Никита ничего не ответил, соображая.
– А это значит то, – сказал за него Махно, – что ты не только сможешь вернуться домой, но еще и в то время, в какое захочешь… Теперь понял?
– Понял… – прошептал Никита.
Махно перевел дыхание и протянул Никите руку.
– Теперь ты с нами? – величественно спросил он.
– С вами, – быстро ответил Никита. – Конечно, с вами!
– Запомни этот великий момент! – проговорил строго Махно. – Только что ты вступил в ПОПУ!
– Запомню, – пообещал Никита.
* * *
После осторожного стука дверь приоткрылась, и в образовавшийся проем просунулся зеленый куст, под которым темнела массивная физиономия Рододендрона.
– Нестор Иванович, – позвал он, – можно?
– Нельзя! – рявкнул Махно. – Не беспокоить нас, пока я не разрешу… Я провожу посвящение нового члена.
– Он согласился? – умилился Рододендрон.
– Да-да… Закрой дверь!

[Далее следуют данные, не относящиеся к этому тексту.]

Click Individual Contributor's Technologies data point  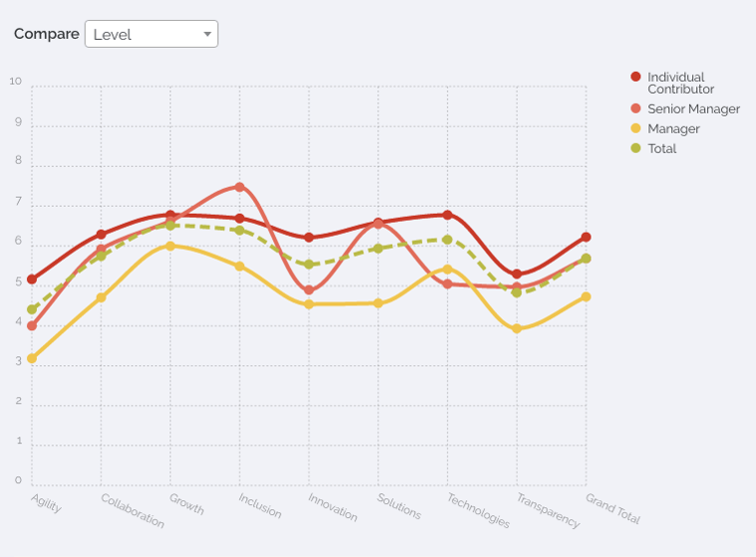coord(448,215)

Дверь закрылась.
Махно сделал Никите знак и снова шагнул за портьеру. Вышел он оттуда, держа в руках большую оплетенную бутыль и два граненых стакана.
– Вот, – проговорил батька, – спрыснем посвящение. Употребляешь?
– Употребляю, – сказал Никита, чувствуя вдруг сильное желание выпить.
Махно поставил бутыль и стаканы на низкий столик, стоящий в центре комнаты, снова скрылся за портьерой и вынес оттуда блок сигарет «Мальборо» и две зажигалки.
– Местного приготовления? – осведомился Никита, кивая на сигареты.
– Нет, – мотнул головой Махно, – настоящие земные.
– Как это? – изумился Никита. – У вас есть канал общения с Землей.
– Есть, – кивнул Махно. – Но…
– Значит, можно мне туда…
– Нельзя, – прервал его батька, – канал односторонней связи… Впрочем, ты сам все увидишь со временем.
– Но как? – не мог не удивляться Никита. – Если есть выход в другое измерение…
– Не говори о том, чего не понимаешь, – строго сказал Махно. – Давай выпьем. Черт, столько времени уже со свежим человеком не разговаривал…
– А закурить можно сначала?
– Кури, конечно…
Никита с треском распечатал блок, достал оттуда пачку, вытащил одну сигарету, прикурил и с наслаждением затянулся. Вкуса, впрочем, он особого не ощутил – только движение горячего воздуха внутри своего тела, но и этого ему сейчас было довольно. Укоренившаяся привычка довольствовалась и традиционными манипуляциями: щелчок – сигарета из пачки, закусить фильтр зубами, поднести зажигалку – щелчок – вспыхнувший копчик сигареты.
А Махно тем временем разлил по стаканам.
– А это что? – спросил Никита, указывая на стаканы. – Тоже с Земли?
– Нет, – вздохнул Махно, – это как раз местное. Понимаешь, земная водка нас – мертвых – не берет. Организм ее не воспринимает. Вообще никакого алкоголя не воспринимает. А вот местное пойло идет хорошо… Ну как? – Он поднял стакан. – Поехали?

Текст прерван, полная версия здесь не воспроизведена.